* _Assignment 1_: Rewrite the part of the records that opens with the line containing "pixels, height=674 pixels." and closes with the line containing "chevron-down-icon: ▼ is", changing "Image resolution" to "Screen size" and leaving everything else unchanged. Return only those lines.
* _Assignment 2_: Write what comes next in the forum thread about slow PDFBox rendering, continuing from where it stops.

Hi,

I forgot one thing, you can activate subsampling with PDFRenderer.setSubsamplingAllowed(). In some cases (large images) this will make things faster, with a slight quality loss.

(However there was a bug, see https://issues.apache.org/jira/browse/PDFBOX-5091 , so try with the snapshot link mentioned at the bottom or with 2.0.20 to see if your file gets faster)

You could also try to see what happens by setting low quality rendering hints.

Things that usually make rendering slow:
- thousands of images
- huge shadings
- very complex clipping paths

Tilman

Am 05.02.2021 um 22:45 schrieb Ethan Huang:
Thanks for the info! We would prefer to continue with PDFBox if possible.
Lowering resolution would bring bad user experience for us.

I am requesting for sharing the files. Once available, I am going to share
them here.

* _Entries shown_:
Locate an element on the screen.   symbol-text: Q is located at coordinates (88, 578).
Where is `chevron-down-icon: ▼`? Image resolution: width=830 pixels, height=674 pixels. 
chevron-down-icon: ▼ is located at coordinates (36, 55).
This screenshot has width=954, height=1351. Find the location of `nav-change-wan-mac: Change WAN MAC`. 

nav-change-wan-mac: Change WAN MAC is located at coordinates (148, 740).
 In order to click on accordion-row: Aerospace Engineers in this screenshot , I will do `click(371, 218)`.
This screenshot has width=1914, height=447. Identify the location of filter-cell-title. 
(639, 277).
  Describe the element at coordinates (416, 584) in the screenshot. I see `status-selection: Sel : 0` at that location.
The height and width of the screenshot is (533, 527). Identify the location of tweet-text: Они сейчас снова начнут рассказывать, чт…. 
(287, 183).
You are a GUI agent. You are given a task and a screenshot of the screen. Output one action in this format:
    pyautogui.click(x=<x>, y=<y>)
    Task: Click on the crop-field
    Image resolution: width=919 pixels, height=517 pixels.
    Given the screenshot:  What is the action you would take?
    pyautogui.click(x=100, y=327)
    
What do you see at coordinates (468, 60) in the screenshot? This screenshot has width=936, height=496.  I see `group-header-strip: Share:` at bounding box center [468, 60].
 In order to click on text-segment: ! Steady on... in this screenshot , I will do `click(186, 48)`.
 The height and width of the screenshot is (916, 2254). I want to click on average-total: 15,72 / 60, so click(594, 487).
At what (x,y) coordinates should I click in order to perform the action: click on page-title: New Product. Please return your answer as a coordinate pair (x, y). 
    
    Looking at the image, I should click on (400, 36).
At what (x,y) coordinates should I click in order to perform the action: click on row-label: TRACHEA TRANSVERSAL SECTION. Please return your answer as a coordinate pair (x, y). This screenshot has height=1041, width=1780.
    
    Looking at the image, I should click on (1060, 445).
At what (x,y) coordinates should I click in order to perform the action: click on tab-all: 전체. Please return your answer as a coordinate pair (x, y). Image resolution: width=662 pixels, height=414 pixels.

* _Final answer 1_:
Where is `chevron-down-icon: ▼`? Screen size: width=830 pixels, height=674 pixels. 
chevron-down-icon: ▼ is located at coordinates (36, 55).

* _Final answer 2_:
On Fri, Feb 5, 2021 at 11:30 AM Tilman Hausherr <[email protected]>
wrote:

Am 05.02.2021 um 20:17 schrieb Ethan Huang:
We are converting PDF files into images and the way we are doing it is
breaking a single PDF files into several PDDocument, one per page, and
converting them in parallel.



What I found is for pages with more objects, the processing is going to
take much longer (see below logs, time unit in seconds).

I cannot share the test file for now. I will need to ask for permission.

Please do so. It is unlikely, but sometimes we do find an optimization
potential in PDFBox when a file is slow. However in most cases we can't
help.


Is there a way to make it faster? Also I see the logs for pages requiring
longer processing time.
No, not really. You could lower the resolution.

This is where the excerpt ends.